Belge Metni

──────────

15 Ocak 2014

2014'ün Beklenen Filmleri - II

Listenin ilki ve geçen seneden devredenleri buradaydı : 2014'ün Beklenen Filmleri - I

Bu liste ilk defa duyulan ve 2014 içinde vizyona girmesi beklenen filmleri. Bakalım bunlardan ne kadarını izleyebileceğiz.





"Birdman"
Sinopsis: Süperkahraman filmlerinde oynayan ünlü bir yıldız kendini bir Broadway oyununa sokturmaya çalışınca olanlar.
Bilinmesi Gerekenler:   Alejandro Gonzalez Inarritu ve komedi hiç bir araya gelemeyecek iki şey gibi duruyor.  "Amores Perros," "21 Grams," "Babel" ve "Biutiful," gibi ağır dramalardan sonra buna soyunması iyice ilginç. Michael Keaton başrolde kendisini Bat-Man sonrası duraklaması gibi Süper Kahraman başrolü oynuyor.
Naomi Watts, Emma Stone, Zach Galifianakis, Edward Norton ve Amy Ryan kadronun geri kalanı.   Filmin Cannes'a yetişmesi bekleniyor.


 “Inherent Vice
Sinopsis: In 1970'lerin California'sında keş dediktif Larry "Doc" Sportellokayıp bir kızı arar.
Bilinmesi Gerekenler:  Thomas Pynchon'ın aynı adlı romanından karanlık, saykodelik bir hikaye. Paul Thomas Anderson çekiyor ve  “The Master” dan ekürisi Joaquin Phoenix'i başrole koyuyor.  Owen Wilson, Katherine Waterston, Martin Short, Reese Witherspoon, Jena Malone, Benicio del Toro eşlik ediyor. 



Interstellar
Sinopsis: Bilimadamımız bir solucan deliğinden diğer boyuta geçmeye çalışıyor.

──────────

Sağlanan Liste
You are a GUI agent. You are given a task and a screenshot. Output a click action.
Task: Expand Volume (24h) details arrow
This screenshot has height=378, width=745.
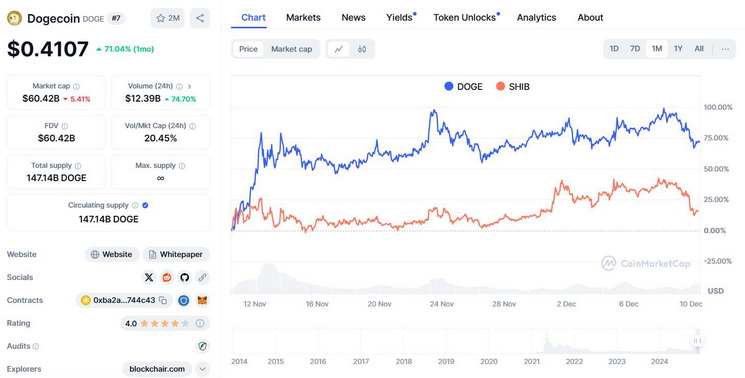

──────────

Yapılacak Görevler
A - Belge metnine göre "Inherent Vice" filmini hangi yönetmen çekiyor?
B - Belge metninde "Bilinmesi Gerekenler:   Alejandro" sözcüklerinden başlayıp aşağıya doğru "bir kızı arar." sözcüklerine kadar uzanan bölümün tamamını, "Michael Keaton" yerine "Bryan Cranston" koyarak yeniden yazınız.

Görev Yanıtları
A - Paul Thomas Anderson

B -
Bilinmesi Gerekenler:   Alejandro Gonzalez Inarritu ve komedi hiç bir araya gelemeyecek iki şey gibi duruyor.  "Amores Perros," "21 Grams," "Babel" ve "Biutiful," gibi ağır dramalardan sonra buna soyunması iyice ilginç. Bryan Cranston başrolde kendisini Bat-Man sonrası duraklaması gibi Süper Kahraman başrolü oynuyor.
Naomi Watts, Emma Stone, Zach Galifianakis, Edward Norton ve Amy Ryan kadronun geri kalanı.   Filmin Cannes'a yetişmesi bekleniyor.


 “Inherent Vice
Sinopsis: In 1970'lerin California'sında keş dediktif Larry "Doc" Sportellokayıp bir kızı arar.